JOHANNESBURG (Reuters) - South Africa’s consumer price inflation returned to the 3 to 6 percent target band for the first time in more than 2-1/2 years in October, a dip that may be temporary as higher power prices loom.
Statistics South Africa said on Wednesday annual headline CPI slowed in line with expectations to 5.9 percent in October from 6.1 percent in September and was unchanged on a monthly basis compared with 0.4 percent the previous month and a 0.1 percent forecast.
Headline inflation has stayed above the central bank’s target band since piercing it in March 2007, peaking at close to 14 percent in August last year before gradually coming down.
As inflation has slowed, the central bank has reduced interest rates by 5 percentage points between December 2008 and August this year, totally unwinding increases in the two years to June 2008.

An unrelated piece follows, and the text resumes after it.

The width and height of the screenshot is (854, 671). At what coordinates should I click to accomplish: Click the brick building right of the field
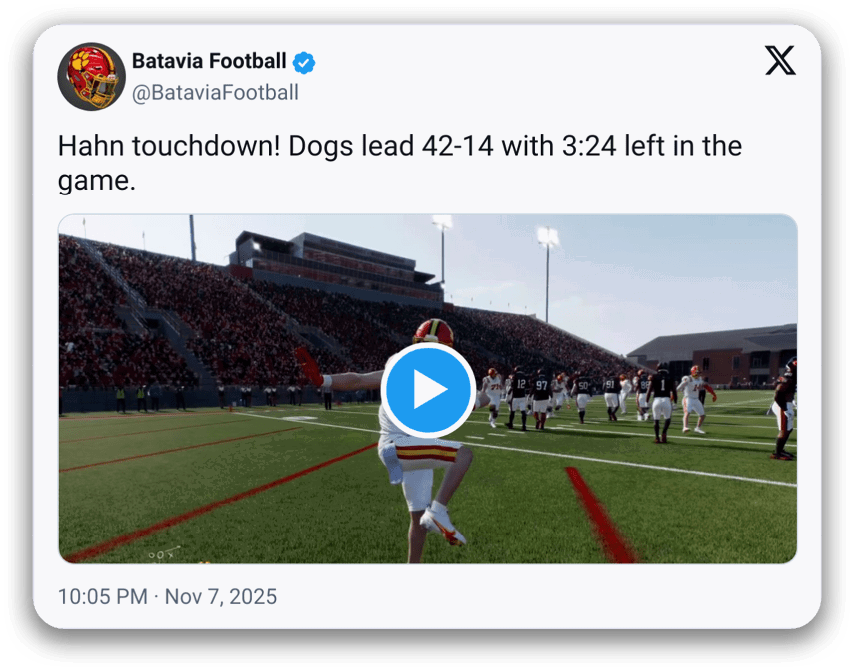coord(725,357)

But analysts said the dip back into the band could be temporary.
“Obviously it creates some optimism in terms of consumer spending. But we should be a bit wary that the annualised rate could climb towards year-end again due to the base effects,” said Christie Viljoen of NKC Independent Economists.
The central bank has said it expects inflation to fall within the target band on a sustainable basis by the second quarter of 2010 and sees high electricity price rises as the main long-term risk to the outlook.

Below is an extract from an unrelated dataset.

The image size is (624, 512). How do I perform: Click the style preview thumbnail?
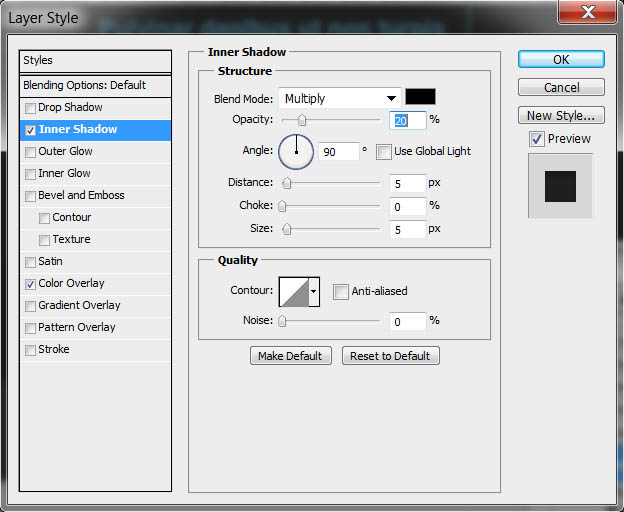pyautogui.click(x=560, y=186)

State-owned electricity firm Eskom will submit a revised request for tariffs after strong criticism of its initial plan to raise prices by 45 percent a year over the next three years.
“What remains of concern is the proposed 45 percent electricity tariff increase by Eskom. We will see how long inflation will be maintained within the band,” said Freddie Mitchell, economist at Efficient Group.
The central bank expects inflation to fluctuate between 5.3 and 5.9 percent, provided electricity prices increase by only 25 percent a year over the next two years.
The central bank has left interest rates unchanged at its three previous meetings.
Analysts said the October inflation reading was unlikely to influence monetary authorities, who would focus more on the fact that South Africa exited its first recession in almost two decades in the third quarter with seasonally-adjusted annualised growth of 0.9 percent.
“These concerns (power prices) together with yesterday’s supply-side GDP numbers showing the South African economy emerged from the recession in Q3, in our view, also signals that the SARB’s window for further monetary easing has now largely closed,” Absa Capital said.